§ Supplied text
┏━━

Soil organic matter influences many of the physical, chemical and biological properties of soil. Some of the properties influenced by organic matter include soil structure, water holding capacity, nutrient contributions, biological activity, water and air infiltration rate and pesticide activity. Due to the importance of organic matter in the soil, the number of requests from GLP customers to test the organic matter level has increased markedly in the past 5 years.
Two common methods for analysis of soil organic matter are the Walkley-Black acid digestion method and the weight loss on ignition method. AGVISE Laboratories offers both of these methods of soil organic matter analysis to GLP soil characterization customers. The Walkley-Black method, used since the 1930’s, uses chromic acid to measure the oxidizable organic carbon in a soil. Concern for the disposal of the chromium and the hazard of using this very strong acid by laboratory technicians, prompted the development of the Weight Loss on Ignition method in the early 1980’s. The Weight Loss on Ignition method is based upon measuring the weight loss from a dry soil sample when exposed to high temperatures (360oC). The weight loss that occurs at this temperature is then correlated to oxidizable organic carbon.
Both of these methods are approved and accepted by organizations such as the North Central States Soil Testing Committee. The Weight Loss on Ignition method is the most commonly used method of analysis by independent crop consultants and fertilizer and chemical retailers on routine soil samples. The Walkley-Black method has been the preferred method for GLP customers and researchers, but that trend is changing. Many GLP customers are now requesting the Weight Loss on Ignition method or even both methods.
Each method for determining soil organic matter has its advantages. The Walkley-Black method is more accurate and more precise on soils with less than 2.0% organic matter. On soils very high in organic matter, the Walkley-Black method may result in low test results, due to the incomplete oxidation of the organic carbon in the sample. The Loss on Ignition method is better suited to soils with greater than 6.0% organic matter. In this method there is no chemical reaction which could be limiting since we are only measuring weight loss of the sample at high temperatures.

┗━━

§ Work task A
According to the text on soil organic matter testing, which method is more accurate and more precise on soils with less than 2.0% organic matter?
§ Work task B
Continue the text on soil organic matter testing, starting after its last sentence.

§ Data records
┏━━

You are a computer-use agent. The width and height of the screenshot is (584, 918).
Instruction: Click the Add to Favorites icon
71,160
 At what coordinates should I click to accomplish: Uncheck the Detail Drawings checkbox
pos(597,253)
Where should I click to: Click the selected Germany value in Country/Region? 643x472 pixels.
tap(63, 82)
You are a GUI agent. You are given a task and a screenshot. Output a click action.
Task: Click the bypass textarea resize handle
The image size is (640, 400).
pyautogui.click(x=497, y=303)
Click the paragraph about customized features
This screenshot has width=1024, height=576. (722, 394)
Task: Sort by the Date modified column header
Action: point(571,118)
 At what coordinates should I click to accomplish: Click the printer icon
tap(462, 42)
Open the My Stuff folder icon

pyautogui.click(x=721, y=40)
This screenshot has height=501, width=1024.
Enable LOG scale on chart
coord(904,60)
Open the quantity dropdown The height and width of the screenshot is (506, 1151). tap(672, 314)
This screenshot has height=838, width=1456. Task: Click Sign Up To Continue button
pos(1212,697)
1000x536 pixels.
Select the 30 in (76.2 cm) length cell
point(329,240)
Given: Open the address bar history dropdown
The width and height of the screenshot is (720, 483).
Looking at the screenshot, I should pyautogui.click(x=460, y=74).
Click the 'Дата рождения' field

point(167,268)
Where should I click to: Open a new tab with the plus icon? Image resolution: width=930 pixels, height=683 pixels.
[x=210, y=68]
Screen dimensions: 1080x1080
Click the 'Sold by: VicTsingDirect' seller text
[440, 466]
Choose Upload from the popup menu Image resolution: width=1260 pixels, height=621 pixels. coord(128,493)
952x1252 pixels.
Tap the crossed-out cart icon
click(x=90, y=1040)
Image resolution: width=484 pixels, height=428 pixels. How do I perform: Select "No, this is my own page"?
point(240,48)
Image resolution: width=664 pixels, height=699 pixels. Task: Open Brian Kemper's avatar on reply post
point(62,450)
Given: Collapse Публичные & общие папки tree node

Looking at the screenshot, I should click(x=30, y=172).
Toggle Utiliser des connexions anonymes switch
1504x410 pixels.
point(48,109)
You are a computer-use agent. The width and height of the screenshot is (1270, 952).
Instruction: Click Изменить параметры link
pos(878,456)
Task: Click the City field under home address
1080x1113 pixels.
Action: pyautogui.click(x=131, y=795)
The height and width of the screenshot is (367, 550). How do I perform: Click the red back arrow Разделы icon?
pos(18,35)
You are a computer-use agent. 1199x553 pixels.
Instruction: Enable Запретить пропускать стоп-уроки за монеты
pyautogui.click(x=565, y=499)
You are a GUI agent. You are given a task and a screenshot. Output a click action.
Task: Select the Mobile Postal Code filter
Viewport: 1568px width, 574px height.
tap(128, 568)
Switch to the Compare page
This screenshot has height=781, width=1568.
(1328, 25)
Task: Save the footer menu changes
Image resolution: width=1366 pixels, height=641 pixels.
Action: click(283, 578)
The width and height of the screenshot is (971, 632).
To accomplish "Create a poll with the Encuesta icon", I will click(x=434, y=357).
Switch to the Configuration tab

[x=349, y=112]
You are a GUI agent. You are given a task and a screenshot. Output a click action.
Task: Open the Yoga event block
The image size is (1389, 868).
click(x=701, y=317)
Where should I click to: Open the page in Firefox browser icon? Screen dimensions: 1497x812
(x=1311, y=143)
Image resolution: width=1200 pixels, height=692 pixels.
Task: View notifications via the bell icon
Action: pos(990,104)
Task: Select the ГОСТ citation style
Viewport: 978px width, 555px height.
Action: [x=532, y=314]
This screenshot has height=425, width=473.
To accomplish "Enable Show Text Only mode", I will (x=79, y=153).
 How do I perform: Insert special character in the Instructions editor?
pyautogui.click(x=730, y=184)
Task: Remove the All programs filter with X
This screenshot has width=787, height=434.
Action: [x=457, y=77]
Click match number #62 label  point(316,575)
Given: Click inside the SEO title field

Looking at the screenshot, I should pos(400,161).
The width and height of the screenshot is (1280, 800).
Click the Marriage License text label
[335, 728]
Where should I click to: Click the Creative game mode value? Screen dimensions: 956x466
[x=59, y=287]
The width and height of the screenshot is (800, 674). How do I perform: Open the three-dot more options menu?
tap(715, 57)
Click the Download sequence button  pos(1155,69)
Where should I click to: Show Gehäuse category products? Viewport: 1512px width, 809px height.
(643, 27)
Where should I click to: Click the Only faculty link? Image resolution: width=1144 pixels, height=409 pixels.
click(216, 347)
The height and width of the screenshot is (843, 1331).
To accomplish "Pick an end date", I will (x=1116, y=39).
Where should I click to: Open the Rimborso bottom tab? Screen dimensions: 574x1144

┗━━

§ Task answer A
The Walkley-Black method.

§ Task answer B
SOIL TEXTURE: Soil Texture influences the rate of organic matter decomposition. Soils with a high clay content generally have a higher organic matter content, due to slower decomposition of organic matter.
SOIL BULK DENSITY: Soil bulk density is correlated with soil organic matter levels. Soils with a high bulk density are likely to have low organic matter levels and are more prone to nutrient leaching.
WATER HOLDING CAPACITY: Soil water holding capacity is influenced by the organic matter level in the soil. Soils with a high level of organic matter will hold more plant available water than lower organic matter soils.
SOIL pH: Soil pH influences organic matter decomposition. Microbial activity at very low or very high soil pH will influence the rate of organic matter decomposition.
CATION EXCHANGE CAPACITY (CEC): The cation exchange capacity of a soil is greatly influenced by the organic matter level. A high organic matter soil will have a much higher cation exchange capacity than a low organic matter soil.
MICROBIAL BIOMASS: High levels of biological activity in a soil require a significant amount of organic matter. Soils with low levels of organic matter will have reduces biological activity.